Allison (1989) gives an example of tying the knot to build an immutable, doubly-linked list from a list. However, this does not support the usual insertion and deletion.
The below is a cut at "proper" doubly-linked lists, allowing insertion, deletion, peeking to the left or right, etc.
data DLList a = Cyc { n :: Int, bw :: DLList a, e :: a, fw :: DLList a }
singleton :: a -> DLList a
singleton x = xs where xs = Cyc 1 xs x xs
-- | Insert to the left; returning new node
insertL :: a -> DLList a -> DLList a
insertL x (Cyc n _ y r) = xs where
xs = Cyc (n+1) penultimate x ys'
(penultimate, ys') = propagateR (Cyc (n+1) xs y r)

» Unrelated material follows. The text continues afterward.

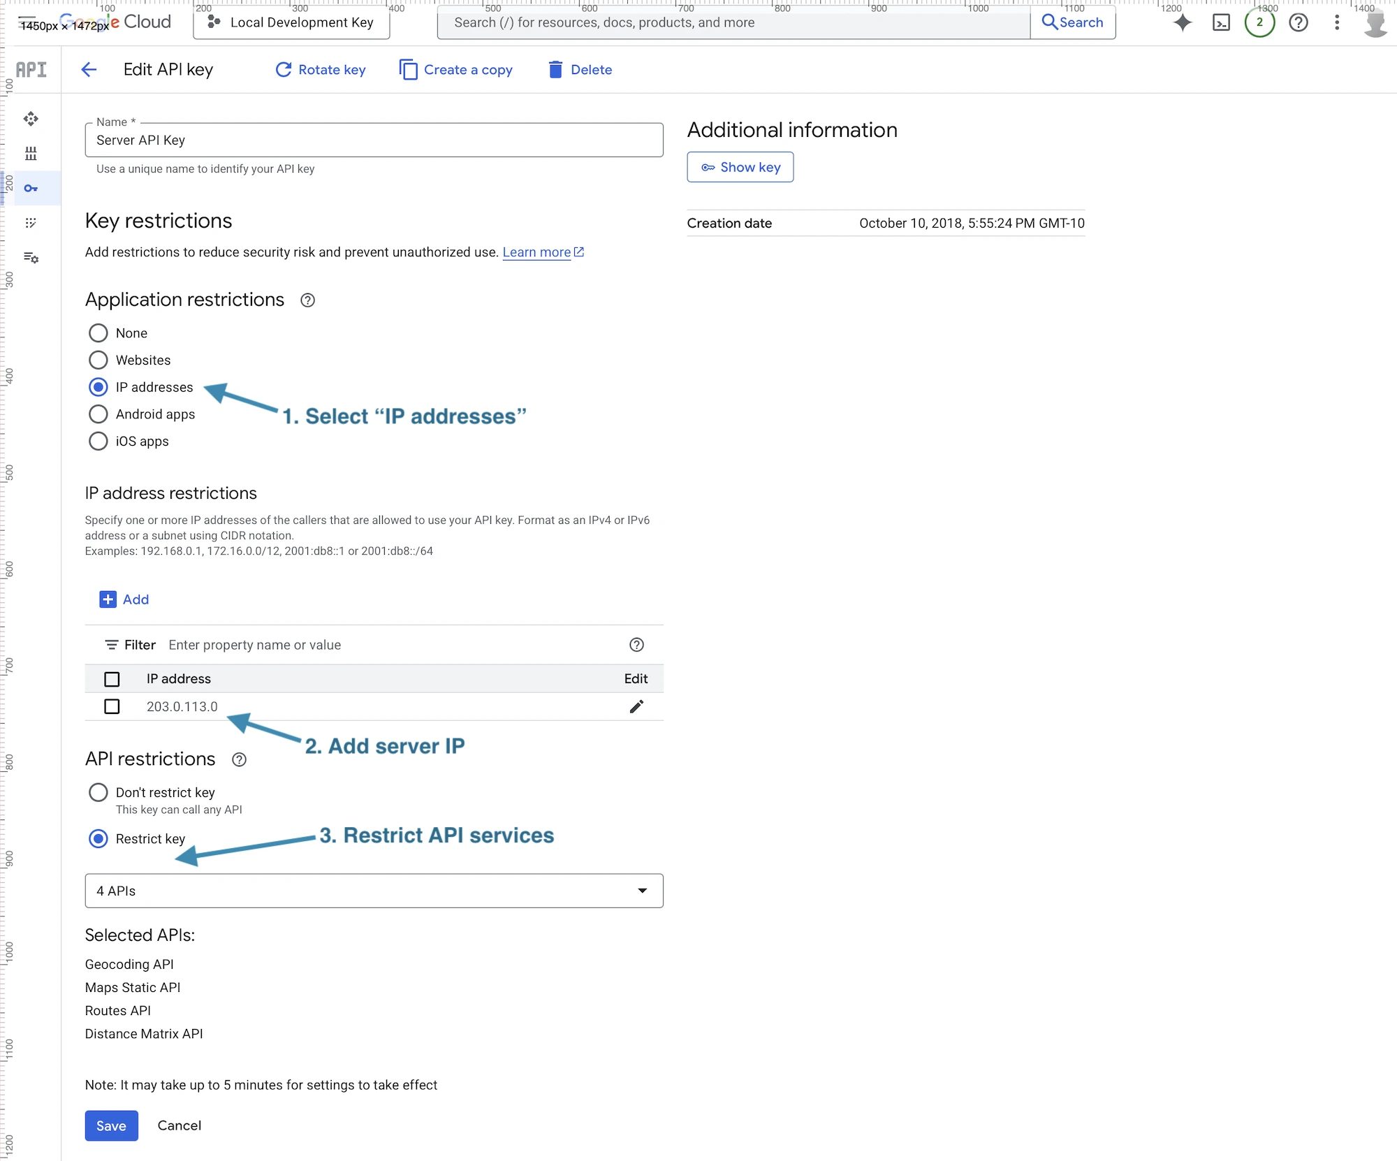The width and height of the screenshot is (1397, 1161).
Task: Check the box beside 203.0.113.0
Action: pyautogui.click(x=112, y=706)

propagateR :: DLList a -- ^ focus, with backlink to cycle stop
-> (DLList a, DLList a) -- penultimate, updated focus
propagateR xs = step (m-2) xs (bw xs)
where m=n xs
end=bw xs
step 0 (Cyc _ _ x _) b = (ys,ys) where ys = Cyc m b x end
step k (Cyc _ _ x r) b = (penultimate, ys)
where ys=Cyc m b x r'; (penultimate, r') = step (k-1) r ys
-- | Delete focus, returning right neighbor
deleteR :: DLList a -> DLList a
deleteR (Cyc 1 _ _ _) = error "deleteR called on a singleton"
deleteR (Cyc 2 _ _ f) = singleton (e f)
deleteR (Cyc _ _ _ (Cyc n _ y r)) = xs where
xs = Cyc (n-1) penultimate y r'
(penultimate, r') = propagateR (r { bw = xs, n = n-1 })
To see that this works, we define
dbg :: Int -> DLList a -> ([a], a, [a])
dbg m (Cyc _ l z r) = (reverse $ takeL (m-1) l, z, takeR (m-1) r)
where
takeL 0 _ = []
takeL n (Cyc _ b x _) = x:takeL (n-1) b
takeR 0 _ = []
takeR n (Cyc _ _ x f) = x:takeR (n-1) f
Note the reverse so that, when displayed, it is as if the left traversal is
going out from the focus.
Then:
ghci> dbg 20 (fw $ insertL 5 $ bw $ insertL 4 $ insertL 3 $ insertL 2 $ singleton (1 :: Int))
([4,3,2,5,1,4,3,2,5,1,4,3,2,5,1,4,3,2,5],1,[4,3,2,5,1,4,3,2,5,1,4,3,2,5,1,4,3,2,5])
This is inefficient compared to a mutable doubly-linked list to the point where it is not comparable, but the example is amusing.